## Directions for this task
Quote exactly and only this range of lines in the data below: the line that holds "Impressum (160, 2438)" to the line that holds "20:06, 6. Jun. 2026 (230, 744)", both included.

## Excerpted records
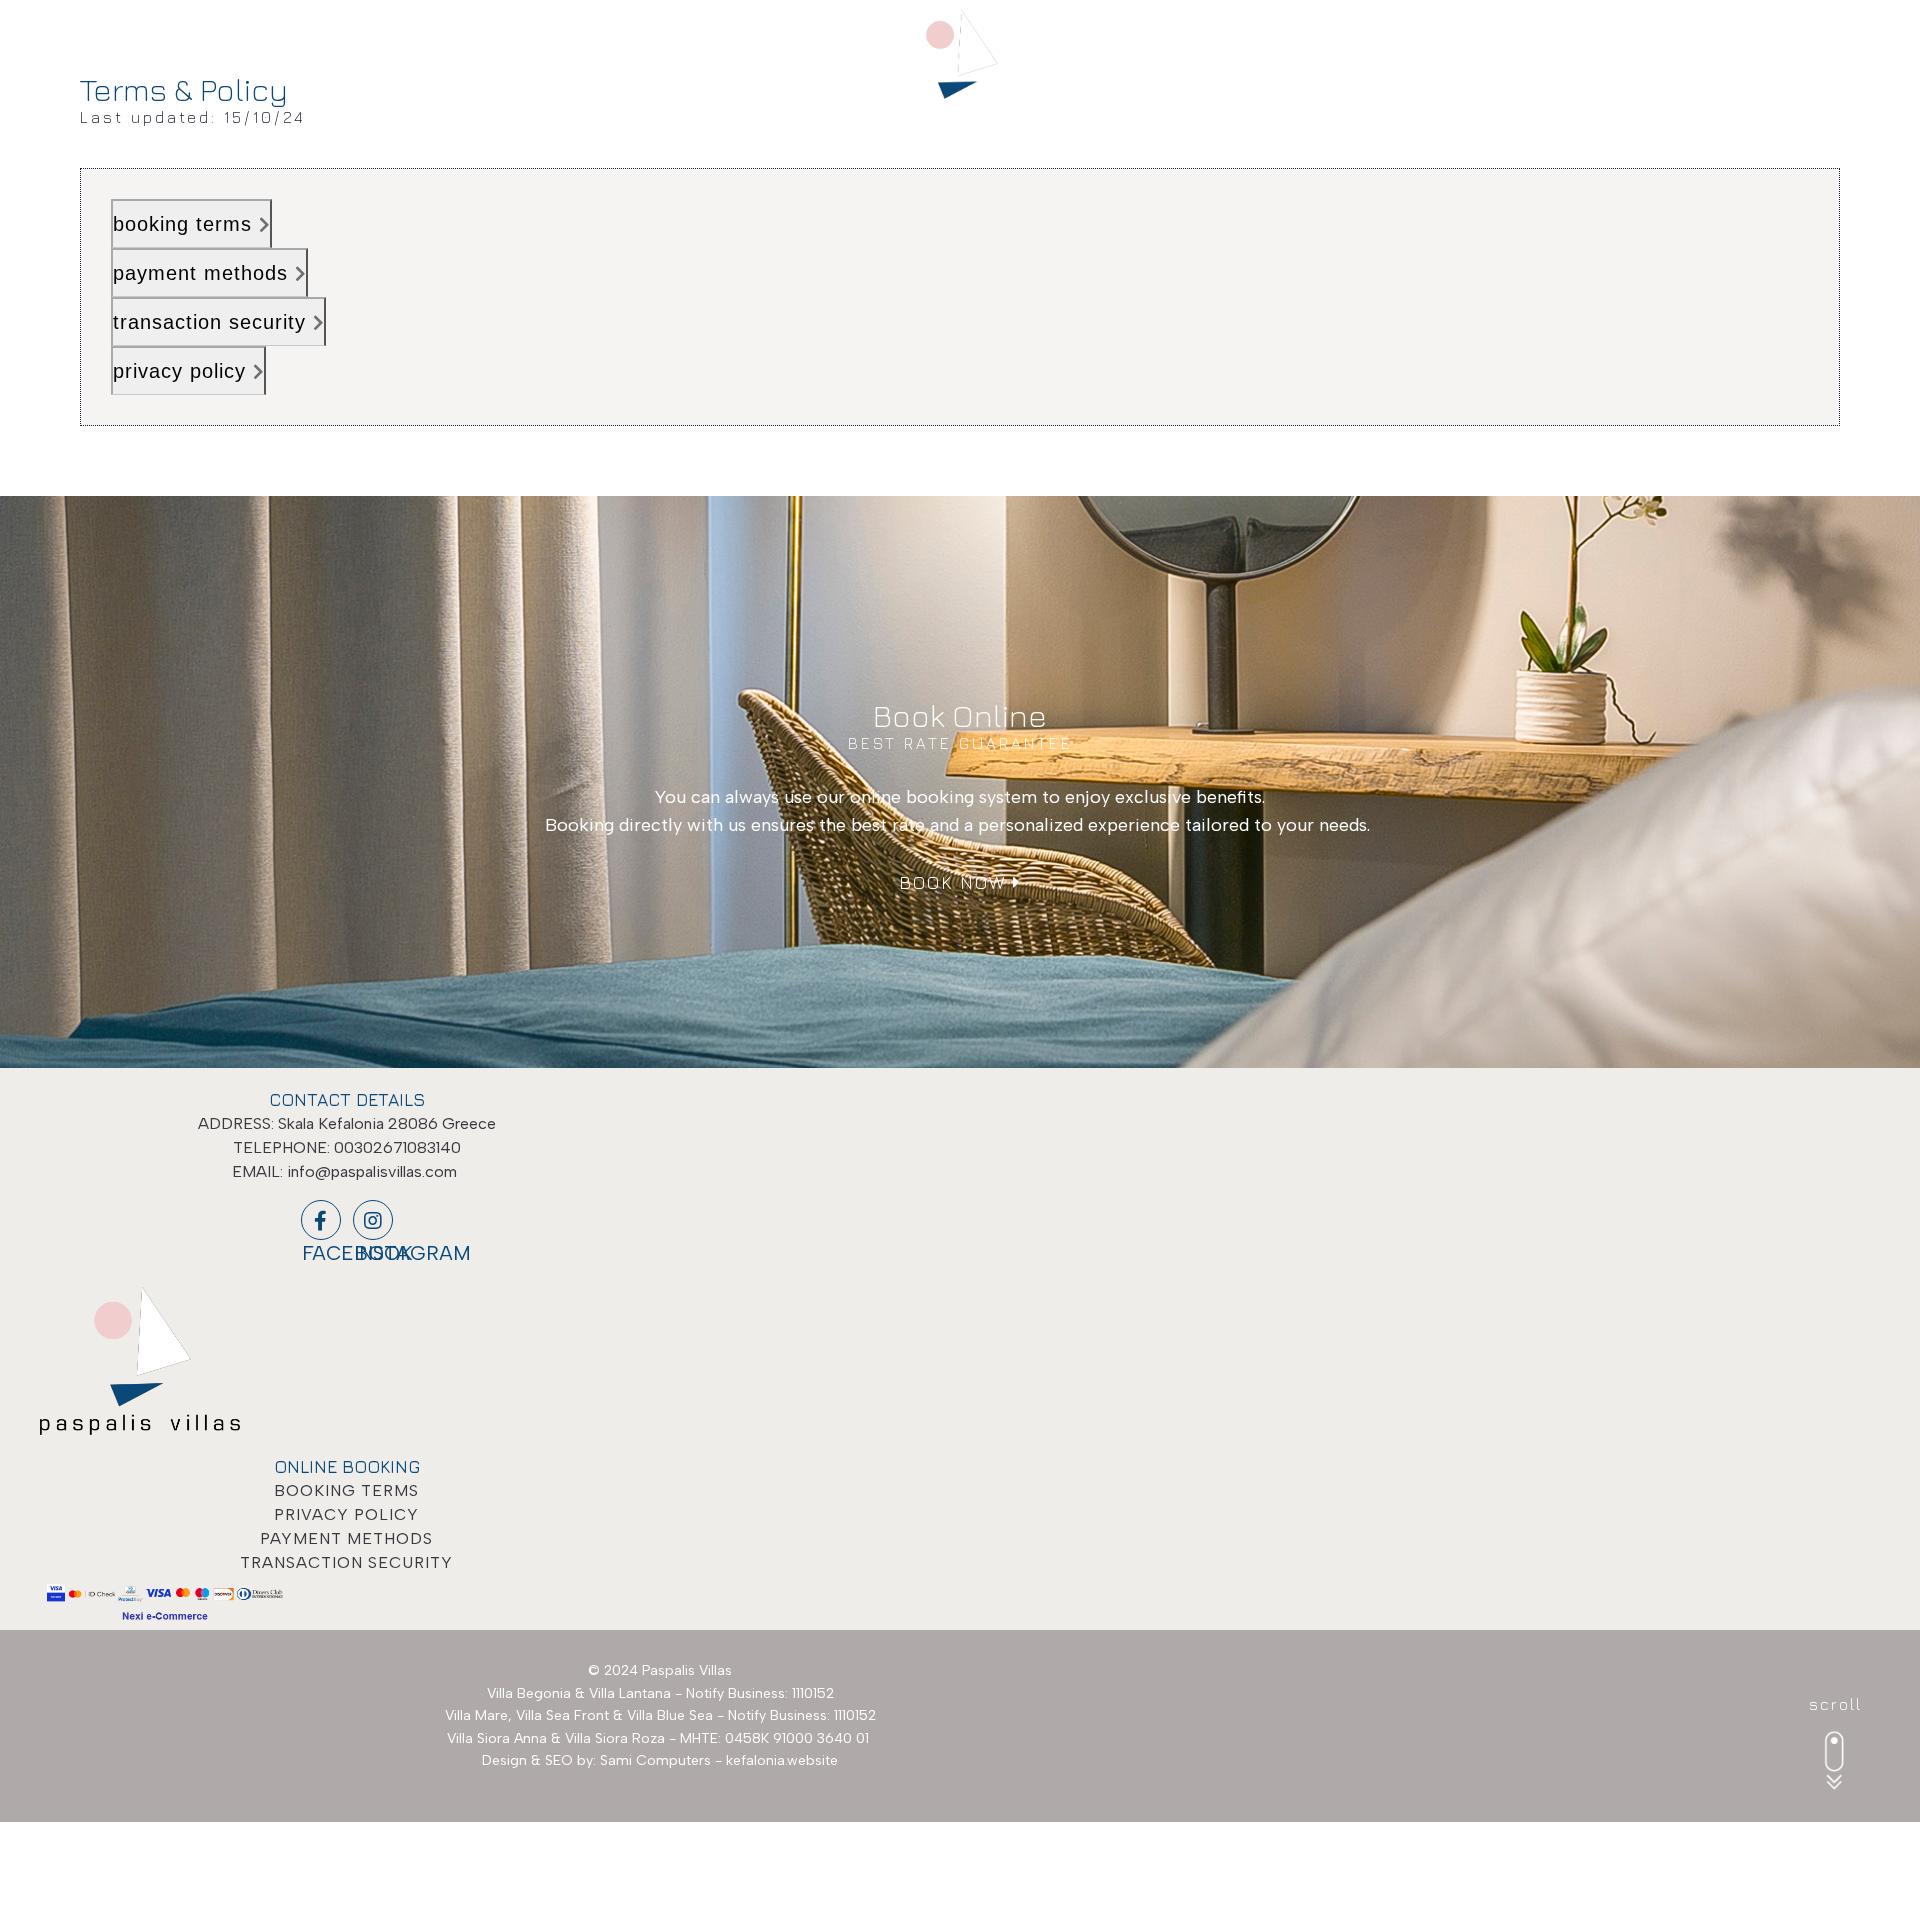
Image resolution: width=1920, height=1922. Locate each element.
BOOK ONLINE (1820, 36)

==

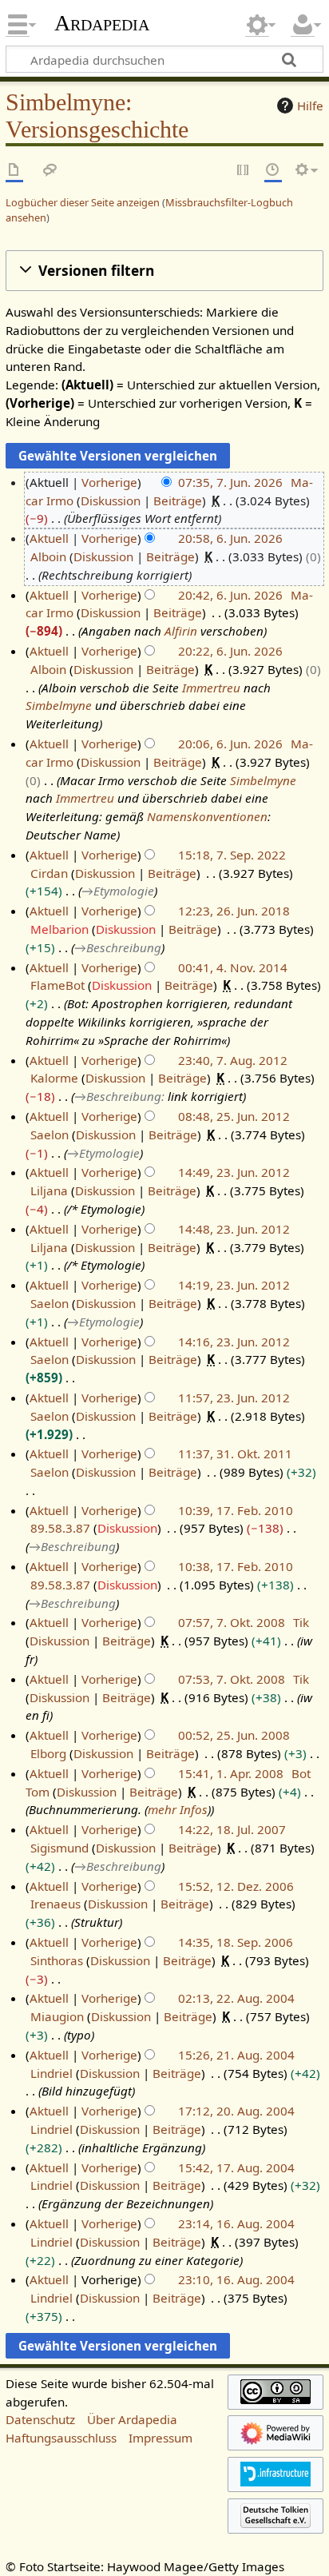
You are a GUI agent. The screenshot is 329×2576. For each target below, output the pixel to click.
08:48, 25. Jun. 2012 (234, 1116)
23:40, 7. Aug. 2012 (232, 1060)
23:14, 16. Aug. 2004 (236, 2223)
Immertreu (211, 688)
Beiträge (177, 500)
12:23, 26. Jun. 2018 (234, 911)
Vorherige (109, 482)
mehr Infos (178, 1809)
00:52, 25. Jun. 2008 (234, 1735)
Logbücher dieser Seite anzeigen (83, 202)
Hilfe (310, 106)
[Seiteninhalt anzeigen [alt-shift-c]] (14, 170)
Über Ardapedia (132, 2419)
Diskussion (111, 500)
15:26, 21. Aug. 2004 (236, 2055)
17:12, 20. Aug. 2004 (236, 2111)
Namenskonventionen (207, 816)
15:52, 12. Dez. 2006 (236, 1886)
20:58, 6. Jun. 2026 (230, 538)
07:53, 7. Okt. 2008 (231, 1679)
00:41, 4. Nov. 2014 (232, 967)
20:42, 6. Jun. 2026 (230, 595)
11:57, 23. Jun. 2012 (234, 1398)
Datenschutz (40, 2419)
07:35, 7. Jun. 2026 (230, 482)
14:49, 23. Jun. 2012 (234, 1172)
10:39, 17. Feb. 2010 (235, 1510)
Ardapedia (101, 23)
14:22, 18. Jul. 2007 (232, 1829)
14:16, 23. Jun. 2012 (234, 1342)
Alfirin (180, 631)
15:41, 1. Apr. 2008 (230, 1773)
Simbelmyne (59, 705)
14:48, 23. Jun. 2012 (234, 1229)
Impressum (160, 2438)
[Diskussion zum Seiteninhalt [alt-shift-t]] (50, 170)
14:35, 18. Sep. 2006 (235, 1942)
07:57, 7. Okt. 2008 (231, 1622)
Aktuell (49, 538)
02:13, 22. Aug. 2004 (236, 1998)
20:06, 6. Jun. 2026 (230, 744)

## Solution to this exercise
Impressum (160, 2438)
[Diskussion zum Seiteninhalt [alt-shift-t]] (50, 170)
14:35, 18. Sep. 2006 (235, 1942)
07:57, 7. Okt. 2008 (231, 1622)
Aktuell (49, 538)
02:13, 22. Aug. 2004 (236, 1998)
20:06, 6. Jun. 2026 (230, 744)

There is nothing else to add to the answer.